### SELECTED EXTRACT
·····

Moreover, he stressed the UAE’s commitment, as host of the Permanent Secretariat of the Abu Dhabi Dialogue since 2008, to supporting the event. “The UAE believes in the importance of developing bilateral and multilateral partnerships under the umbrella of the Abu Dhabi Dialogue, through cooperation with international bodies and organisations specialising in promoting protection and social justice,” Al Awar said.

“Accomplishing these objectives calls for adopting a sustainable and transparent consultative approach that supports new strategic directions and agreements between our countries, in a bid to improve governance of temporary labour migration, protect their rights, and ensure their wellbeing and stability.”

His Excellency’s speech also addressed the social protection system for workers in the UAE, which includes the Unemployment Insurance Scheme, the voluntary alternative end-of-service benefits scheme (the Savings Scheme), Wage Protection System, Workers Protection Programme, and other initiatives that serve to enhance and protect the contractual relationship between worker and employer. He noted that the Unemployment Insurance Scheme in the UAE covers 7 million workers, while the Workers Protection Programme covers 98.8% of the workforce in the UAE labour market.

“The UAE is also proud to be launching the Labour Market Observatory, which provides periodic information on various labour market indicators in the UAE, detailing results of the policies, programmes, and innovative initiatives launched to regulate the labour market,” Al Awar explained. “This serves to provide reliable statistics and data about the UAE labour market to media outlets, international organisations, research centres, academics, and all interested parties.”

For his part, His Excellency Faisal Niaz Tirmizi, Ambassador of Pakistan to the United Arab Emirates, praised the UAE’s support for Pakistan’s Chairmanship of the Seventh Abu Dhabi Dialogue, applauding the UAE’s efforts to drive climate action, which facilitated the positive results achieved at COP28.

“Abu Dhabi Dialogue has succeeded in building trust and consensus among member states, providing a meaningful platform for dialogue in the region, enhancing member states’ efforts, and promoting them to international platforms such as the Global Forum on Migration and Development,” Tirmizi said in his speech during the meeting, underlining “the principle of shared responsibility between labour-sending and receiving countries in terms of ensuring governance and developing innovative solutions to address mobility issues within a safe and legal framework.”

·····

### GOALS
#1 Check each statement below against the Abu Dhabi Dialogue article and answer yes or no, quoting the words of the article that decide it.
(a) The UAE has hosted the Permanent Secretariat of the Abu Dhabi Dialogue since 2008.
(b) The Unemployment Insurance Scheme covers 98.8% of the workforce in the UAE labour market.
(c) Faisal Niaz Tirmizi is Pakistan's ambassador to the United Arab Emirates.
#2 In the Abu Dhabi Dialogue article, which country holds the Chairmanship of the Seventh Abu Dhabi Dialogue?
#3 Carry on the Abu Dhabi Dialogue article from its final sentence.

### GIVEN ENTRIES

·····

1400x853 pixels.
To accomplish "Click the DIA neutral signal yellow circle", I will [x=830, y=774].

·····

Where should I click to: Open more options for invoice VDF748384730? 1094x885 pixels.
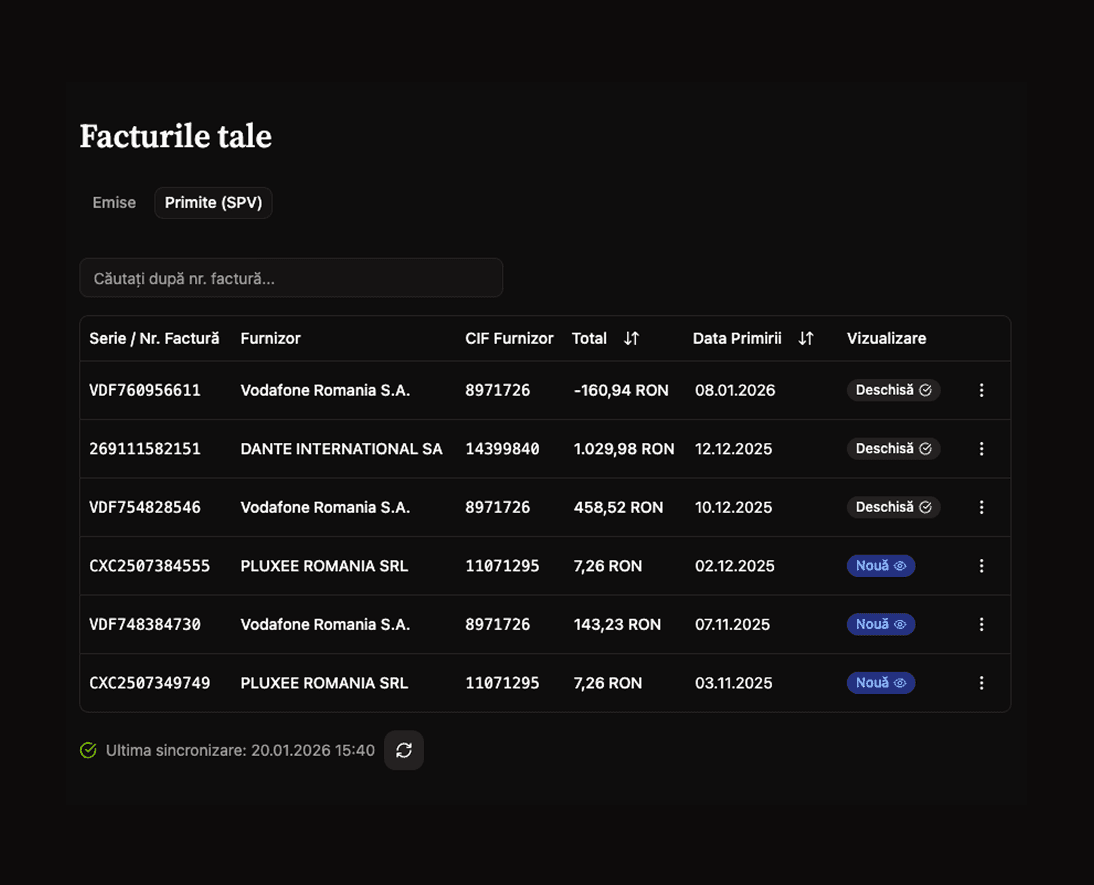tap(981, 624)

·····

### PER-TASK OUTPUTS
#1
(a) Yes: "as host of the Permanent Secretariat of the Abu Dhabi Dialogue since 2008"
(b) No: "the Unemployment Insurance Scheme in the UAE covers 7 million workers, while the Workers Protection Programme covers 98.8% of the workforce in the UAE labour market"
(c) Yes: "His Excellency Faisal Niaz Tirmizi, Ambassador of Pakistan to the United Arab Emirates"

#2 Pakistan

#3
Meanwhile, His Excellency Manusha Nanayakkara, Minister of Labour and Foreign Employment of Sri Lanka, and former Chair of Abu Dhabi Dialogue, underlined the importance of cooperation, exchanging best practices between member states, and the use of technology to support the governance of labour mobility. Nanayakkara presented the initiatives recently launched by Sri Lanka to support the governance of labour mobility and allow for accurate documentation and certification of skills, to create greater opportunities for workers and raise their efficiency.

Innovative government initiatives

During the meeting, five countries presented innovative government initiatives. The UAE showcased its social protection system for workers, including the Unemployment Insurance Scheme, which has around 7 million subscribers, as well as the voluntary alternative end-of-service benefits scheme, known as the Savings Scheme. The UAE also presented the Labour Market Observatory platform, which provides periodic data in Arabic and English on various labour market indicators, as well as the results of regulatory policies, programmes, and initiatives. Moreover, the UAE shed light on the process for submitting and resolving individual labour complaints, along with the Emirates Labour Market Award and its role in enhancing labour market competitiveness and motivating stakeholders to adhere to the highest professional quality and work environment standards.

Sri Lanka presented an initiative for a national policy and action plan regarding migration, leveraging the workforce as an economic driver in the country, and supporting development through a comprehensive vision to ensure professionalism in recruitment. The initiative also includes launching a mandatory capacity-building and training programme, listing expatriate workers on insurance and pension lists, along with other incentives, such as housing loan facilities, education support for their children, and an integrated financial system to encourage them to transfer money in foreign currency to their home country.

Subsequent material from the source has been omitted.